The aggregation operation of Sect. 5.4 essentially constructs a directly-follows graph. The key difference to the directly-follows graph of classical event logs is that each df-relationship between Class nodes is specific to one entity type. Thus, it respects the idea of the local directly-follows relation laid out in Definition 6. The resulting graph is a multi-entity directly-follows graph, also called multi-viewpoint DFG [4] or artifact-centric model [41].

Applying the event and df-aggregation of Sect. 5.4 to the graph of Fig. 9 results in the multi-entity DFG shown in Fig. 12. While the graph as a whole is rather complex, each edge is grounded in temporal relations of a specific entity type. Moreover, we can see that the behavior for each entity type is rather simple.

Event and df-aggregation can be implemented as simple, scalable queries⁷ over standard graph databases, enabling efficient in-database process discovery [25, 34]; the queries can be extended to filter based on frequencies or properties of the event knowledge graph [28].

An alternative representation of the multi-entity DFG is the proclet model [26] shown in Fig. 13. It is constructed by not creating a global Class node per unique \(e.\textit{Activity}\) value in the data, but by creating a Class node per unique pair of activity name and entity type \((e.\textit{Activity}, ent )\). As a result, we see for example two Create Invoice nodes, one for Order and one for Invoice. Two class nodes of the same name are linked by a cardinality relationship that indicates how many entities are involved in an event of this class. For example, in every Create Invoice events, one Order and one Invoice is involved, while in every Receive SO event one Supplier Order and 2-3 Items are involved.

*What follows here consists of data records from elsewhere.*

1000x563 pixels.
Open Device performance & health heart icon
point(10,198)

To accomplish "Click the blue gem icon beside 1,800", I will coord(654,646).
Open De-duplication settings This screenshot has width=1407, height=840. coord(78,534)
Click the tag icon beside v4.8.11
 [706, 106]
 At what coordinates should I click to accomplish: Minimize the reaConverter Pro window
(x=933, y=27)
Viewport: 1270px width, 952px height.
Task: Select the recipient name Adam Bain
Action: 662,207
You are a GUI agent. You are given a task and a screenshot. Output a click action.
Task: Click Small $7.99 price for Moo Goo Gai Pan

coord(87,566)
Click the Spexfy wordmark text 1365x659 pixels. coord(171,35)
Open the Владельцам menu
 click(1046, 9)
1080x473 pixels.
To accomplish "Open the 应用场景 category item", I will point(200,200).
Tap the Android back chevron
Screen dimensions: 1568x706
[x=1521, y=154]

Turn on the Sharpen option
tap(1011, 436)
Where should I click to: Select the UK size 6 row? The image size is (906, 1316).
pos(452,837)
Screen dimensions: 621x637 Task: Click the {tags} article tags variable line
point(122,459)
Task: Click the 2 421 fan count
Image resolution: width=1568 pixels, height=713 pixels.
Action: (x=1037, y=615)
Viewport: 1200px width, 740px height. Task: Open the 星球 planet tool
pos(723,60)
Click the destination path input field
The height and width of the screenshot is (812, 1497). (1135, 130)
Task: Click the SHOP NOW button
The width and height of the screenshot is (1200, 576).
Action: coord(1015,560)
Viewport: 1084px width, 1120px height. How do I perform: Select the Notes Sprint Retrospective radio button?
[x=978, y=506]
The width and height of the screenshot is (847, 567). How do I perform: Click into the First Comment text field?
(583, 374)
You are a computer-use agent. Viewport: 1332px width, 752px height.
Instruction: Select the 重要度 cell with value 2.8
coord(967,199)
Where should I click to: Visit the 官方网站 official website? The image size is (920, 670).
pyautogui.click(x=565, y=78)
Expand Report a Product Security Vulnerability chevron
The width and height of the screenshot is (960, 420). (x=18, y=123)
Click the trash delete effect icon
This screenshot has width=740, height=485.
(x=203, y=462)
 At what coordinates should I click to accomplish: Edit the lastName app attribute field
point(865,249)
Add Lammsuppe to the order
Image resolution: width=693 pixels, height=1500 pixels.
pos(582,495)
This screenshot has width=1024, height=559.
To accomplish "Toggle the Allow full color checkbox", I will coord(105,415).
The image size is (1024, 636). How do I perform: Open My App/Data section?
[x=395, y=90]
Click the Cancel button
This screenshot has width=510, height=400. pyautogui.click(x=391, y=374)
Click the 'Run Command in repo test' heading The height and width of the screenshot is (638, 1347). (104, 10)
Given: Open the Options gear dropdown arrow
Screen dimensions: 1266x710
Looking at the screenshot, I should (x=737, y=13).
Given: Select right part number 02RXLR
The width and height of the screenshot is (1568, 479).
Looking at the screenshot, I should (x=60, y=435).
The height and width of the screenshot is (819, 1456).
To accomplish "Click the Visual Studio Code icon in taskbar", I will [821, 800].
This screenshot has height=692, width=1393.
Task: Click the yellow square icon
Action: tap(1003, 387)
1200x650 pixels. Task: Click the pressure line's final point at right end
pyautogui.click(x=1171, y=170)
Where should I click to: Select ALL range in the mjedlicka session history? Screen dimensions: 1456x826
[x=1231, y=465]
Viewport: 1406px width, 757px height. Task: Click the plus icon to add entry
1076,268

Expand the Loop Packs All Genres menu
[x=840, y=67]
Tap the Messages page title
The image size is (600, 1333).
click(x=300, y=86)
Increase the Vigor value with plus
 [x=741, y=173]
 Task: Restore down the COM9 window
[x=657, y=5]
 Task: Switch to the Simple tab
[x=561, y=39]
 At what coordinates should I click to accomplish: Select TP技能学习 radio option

6 Beyond Control-Flow: Multi-dimensional Process Analysis

So far, we analyzed the entities that are created and updated by the process based on the event data in Table 1. We now turn our attention to the organizational entities that actually make the process happen: the workers and supporting systems often called resources, and the work itself that is being carried out. Along the way, we showcase how flexible event knowledge graphs are. We integrate new events from a different data source in Sect. 6.1. We then enrich event knowledge graphs with df-paths over activities Sect. 6.2, which reveals queues. Enriching event knowledge graphs with df-paths over workers in Sect. 6.3 reveals patterns of how individual workers perform larger scale tasks. Finally, we show how to infer new information from (enriched) event knowledge graphs in Sect. 6.4.

6.1 Extending Event Knowledge Graphs with New Events

The process is supported by an automated warehouse (see Fig. 1). Figure 14 shows events of how the Items were handled by the warehouse. To analyze how the warehouse influenced the process, we have to combine these events with the events from Table 1. Luckily, we can avoid combining both tables into one joint event table and repeating the entire procedure of Sect. 4.3. We can simply locally update an existing graph with new events as follows. We choose to start from the graph of Fig. 6.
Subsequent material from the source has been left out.